Echo the lines between the one holding "Task: Click the word" and the one holding "Action: click(729, 47)", inclusive, copying each exactly.
>>
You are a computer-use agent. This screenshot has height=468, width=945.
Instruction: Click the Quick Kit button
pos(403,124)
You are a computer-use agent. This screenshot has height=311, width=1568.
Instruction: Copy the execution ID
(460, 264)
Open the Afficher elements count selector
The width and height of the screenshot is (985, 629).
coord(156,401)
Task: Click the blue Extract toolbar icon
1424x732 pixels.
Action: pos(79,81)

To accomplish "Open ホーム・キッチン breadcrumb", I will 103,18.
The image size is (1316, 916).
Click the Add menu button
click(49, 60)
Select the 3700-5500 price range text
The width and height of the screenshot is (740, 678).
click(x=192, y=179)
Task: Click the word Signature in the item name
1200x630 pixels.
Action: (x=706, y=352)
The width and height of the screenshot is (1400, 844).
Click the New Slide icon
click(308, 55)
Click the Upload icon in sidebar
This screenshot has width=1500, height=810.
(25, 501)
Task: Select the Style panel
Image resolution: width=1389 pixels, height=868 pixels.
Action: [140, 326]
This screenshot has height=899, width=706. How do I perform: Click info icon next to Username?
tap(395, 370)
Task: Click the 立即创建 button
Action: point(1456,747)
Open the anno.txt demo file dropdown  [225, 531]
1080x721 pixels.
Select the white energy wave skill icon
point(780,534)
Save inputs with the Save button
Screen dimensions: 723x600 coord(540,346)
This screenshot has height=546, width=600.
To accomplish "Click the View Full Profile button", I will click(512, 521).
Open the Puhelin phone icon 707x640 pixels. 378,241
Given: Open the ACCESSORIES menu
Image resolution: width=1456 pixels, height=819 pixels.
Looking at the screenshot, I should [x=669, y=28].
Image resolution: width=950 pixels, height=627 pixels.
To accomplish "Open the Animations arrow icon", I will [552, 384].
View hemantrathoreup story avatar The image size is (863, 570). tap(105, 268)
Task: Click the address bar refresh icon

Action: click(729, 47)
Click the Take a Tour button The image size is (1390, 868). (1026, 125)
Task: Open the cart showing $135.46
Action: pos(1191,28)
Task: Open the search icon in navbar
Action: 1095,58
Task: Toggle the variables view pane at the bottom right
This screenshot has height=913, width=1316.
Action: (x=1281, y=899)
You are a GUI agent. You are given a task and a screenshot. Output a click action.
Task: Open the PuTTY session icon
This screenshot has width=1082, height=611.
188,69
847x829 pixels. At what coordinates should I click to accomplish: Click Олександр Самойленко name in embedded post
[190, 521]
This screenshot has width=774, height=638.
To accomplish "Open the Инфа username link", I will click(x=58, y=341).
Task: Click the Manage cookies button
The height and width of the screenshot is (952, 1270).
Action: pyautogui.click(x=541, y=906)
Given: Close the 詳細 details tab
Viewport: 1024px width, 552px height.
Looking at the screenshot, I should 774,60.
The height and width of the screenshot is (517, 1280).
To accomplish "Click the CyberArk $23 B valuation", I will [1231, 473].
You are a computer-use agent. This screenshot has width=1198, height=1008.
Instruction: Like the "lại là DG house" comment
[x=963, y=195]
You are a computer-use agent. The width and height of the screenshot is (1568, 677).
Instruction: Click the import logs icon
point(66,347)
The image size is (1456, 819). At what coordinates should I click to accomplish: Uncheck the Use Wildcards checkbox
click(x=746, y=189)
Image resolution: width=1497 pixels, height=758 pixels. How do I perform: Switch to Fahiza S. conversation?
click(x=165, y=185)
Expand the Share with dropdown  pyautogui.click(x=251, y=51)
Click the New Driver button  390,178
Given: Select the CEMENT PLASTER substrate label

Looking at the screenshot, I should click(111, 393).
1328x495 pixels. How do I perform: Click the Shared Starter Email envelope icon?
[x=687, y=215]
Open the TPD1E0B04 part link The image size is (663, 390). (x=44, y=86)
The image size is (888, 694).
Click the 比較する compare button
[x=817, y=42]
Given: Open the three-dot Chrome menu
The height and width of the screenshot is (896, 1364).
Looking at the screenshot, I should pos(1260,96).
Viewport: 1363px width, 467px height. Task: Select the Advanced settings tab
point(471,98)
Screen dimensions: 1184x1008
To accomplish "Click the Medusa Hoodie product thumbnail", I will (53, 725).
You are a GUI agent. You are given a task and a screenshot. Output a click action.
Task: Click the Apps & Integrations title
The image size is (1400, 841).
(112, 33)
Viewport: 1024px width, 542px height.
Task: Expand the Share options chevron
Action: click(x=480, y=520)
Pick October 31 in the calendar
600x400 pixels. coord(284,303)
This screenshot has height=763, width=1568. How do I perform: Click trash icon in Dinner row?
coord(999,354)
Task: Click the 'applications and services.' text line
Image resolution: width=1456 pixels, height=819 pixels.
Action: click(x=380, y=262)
<<
(Exercise result):
Task: Click the word Signature in the item name
1200x630 pixels.
Action: (x=706, y=352)
The width and height of the screenshot is (1400, 844).
Click the New Slide icon
click(308, 55)
Click the Upload icon in sidebar
This screenshot has width=1500, height=810.
(25, 501)
Task: Select the Style panel
Image resolution: width=1389 pixels, height=868 pixels.
Action: [140, 326]
This screenshot has height=899, width=706. How do I perform: Click info icon next to Username?
tap(395, 370)
Task: Click the 立即创建 button
Action: point(1456,747)
Open the anno.txt demo file dropdown  [225, 531]
1080x721 pixels.
Select the white energy wave skill icon
point(780,534)
Save inputs with the Save button
Screen dimensions: 723x600 coord(540,346)
This screenshot has height=546, width=600.
To accomplish "Click the View Full Profile button", I will click(512, 521).
Open the Puhelin phone icon 707x640 pixels. 378,241
Given: Open the ACCESSORIES menu
Image resolution: width=1456 pixels, height=819 pixels.
Looking at the screenshot, I should [x=669, y=28].
Image resolution: width=950 pixels, height=627 pixels.
To accomplish "Open the Animations arrow icon", I will [552, 384].
View hemantrathoreup story avatar The image size is (863, 570). tap(105, 268)
Task: Click the address bar refresh icon

Action: click(729, 47)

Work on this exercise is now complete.